It is now nearly three years since the EU referendum of 2016 when the British electorate voted to leave the EU. Although the official withdrawal process was not triggered until the end of March 2017, the country was still expected to have formally left by the 29th March 2019.
Three years on, and we now find ourselves in the position of the withdrawal being extended, flexible, until 31st October. It seems that no one can agree on the terms by which the UK should leave and any future trading relationships with the EU. Even a recent series of indicative votes in parliament was unable to unearth a clear consensus on how to move forward. So, as parliament continues to discuss, debate and negotiate, what do the extensions mean for the UK economy, and in particular the British manufacturing sector?
Why is manufacturing important to the UK?

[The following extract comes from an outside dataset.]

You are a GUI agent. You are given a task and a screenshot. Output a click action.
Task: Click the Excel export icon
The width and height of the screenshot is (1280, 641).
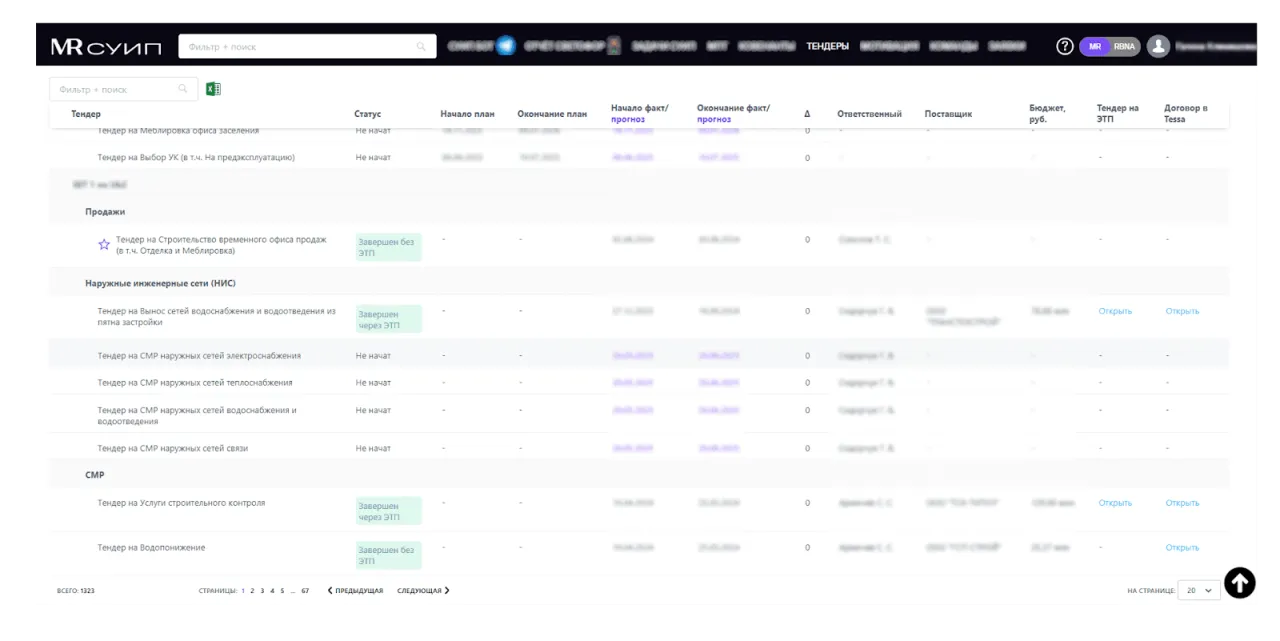[213, 89]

The manufacturing sector in the UK is of vital importance to our economy and to our levels of employment. According to the New Statesman, the sector accounts for a tenth of the country’s gross domestic product (GDP) and two-fifths of our exports. So, it’s important to the overall wealth of the nation that it can be sustained and continue to thrive post-Brexit.
What does the extension mean for British manufacturing?
In short, bad news. More uncertainty and stalled investments simply make this protracted process even more difficult for them to manage. Future planning will continue to be problematic as businesses try to consider the possible scenarios, which is likely to impact on future growth.
Of course, there are some subsectors which will fare better than others, depending on the proportion of goods exported. In the tech sector, for example, nearly three-fifths of goods are exported to the EU. While companies like http://www.ct1ltd.com/product-applications/metal-to-metal-adhesive/ who manufacture and supply a metal bonding adhesive and only trade in one or two EU countries may be less affected but are likely to still encounter some supply chain issues as we actually leave.
Many manufacturers are also increasing the inventory they hold to prepare for any disruption to the supply chain, and this has an impact on their cash flow position, making them less agile.
In short, the sooner a finite plan is agreed the better for the British manufacturing sector.